YOUR ASSIGNMENT:
Copy out each line of the data holding "will".

———

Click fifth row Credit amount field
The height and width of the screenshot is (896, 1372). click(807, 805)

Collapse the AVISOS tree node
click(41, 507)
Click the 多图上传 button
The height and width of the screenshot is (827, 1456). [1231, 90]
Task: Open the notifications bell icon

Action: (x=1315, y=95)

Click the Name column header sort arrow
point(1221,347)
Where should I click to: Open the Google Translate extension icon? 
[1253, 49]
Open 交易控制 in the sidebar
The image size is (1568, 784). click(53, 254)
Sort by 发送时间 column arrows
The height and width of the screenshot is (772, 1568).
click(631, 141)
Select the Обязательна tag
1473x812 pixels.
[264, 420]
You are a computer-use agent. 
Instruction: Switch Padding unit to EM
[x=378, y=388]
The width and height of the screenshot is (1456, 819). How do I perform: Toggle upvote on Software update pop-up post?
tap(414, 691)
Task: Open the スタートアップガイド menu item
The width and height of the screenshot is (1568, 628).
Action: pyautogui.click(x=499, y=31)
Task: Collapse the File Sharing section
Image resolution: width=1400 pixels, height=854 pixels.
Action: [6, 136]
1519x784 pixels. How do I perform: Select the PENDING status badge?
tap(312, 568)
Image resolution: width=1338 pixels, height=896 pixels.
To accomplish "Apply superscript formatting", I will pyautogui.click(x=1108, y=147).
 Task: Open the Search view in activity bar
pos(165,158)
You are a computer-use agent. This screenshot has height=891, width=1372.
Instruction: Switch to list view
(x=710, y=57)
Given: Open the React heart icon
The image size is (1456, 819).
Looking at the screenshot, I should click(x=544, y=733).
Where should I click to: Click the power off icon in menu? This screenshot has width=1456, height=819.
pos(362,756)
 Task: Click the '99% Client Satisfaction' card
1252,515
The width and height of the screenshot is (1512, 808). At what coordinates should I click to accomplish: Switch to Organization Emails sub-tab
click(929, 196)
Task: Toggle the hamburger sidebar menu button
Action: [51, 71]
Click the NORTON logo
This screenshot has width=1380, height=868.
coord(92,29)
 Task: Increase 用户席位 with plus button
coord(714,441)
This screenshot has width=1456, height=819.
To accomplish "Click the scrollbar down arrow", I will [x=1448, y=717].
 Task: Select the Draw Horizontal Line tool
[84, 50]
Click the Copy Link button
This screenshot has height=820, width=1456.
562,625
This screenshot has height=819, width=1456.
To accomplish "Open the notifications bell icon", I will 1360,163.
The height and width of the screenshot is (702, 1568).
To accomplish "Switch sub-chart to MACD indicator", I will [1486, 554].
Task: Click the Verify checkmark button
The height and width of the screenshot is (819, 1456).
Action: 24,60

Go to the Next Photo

———

WORKED SOLUTION:
To accomplish "Apply superscript formatting", I will pyautogui.click(x=1108, y=147).
To accomplish "Click the scrollbar down arrow", I will [x=1448, y=717].
To accomplish "Open the notifications bell icon", I will 1360,163.
To accomplish "Switch sub-chart to MACD indicator", I will [1486, 554].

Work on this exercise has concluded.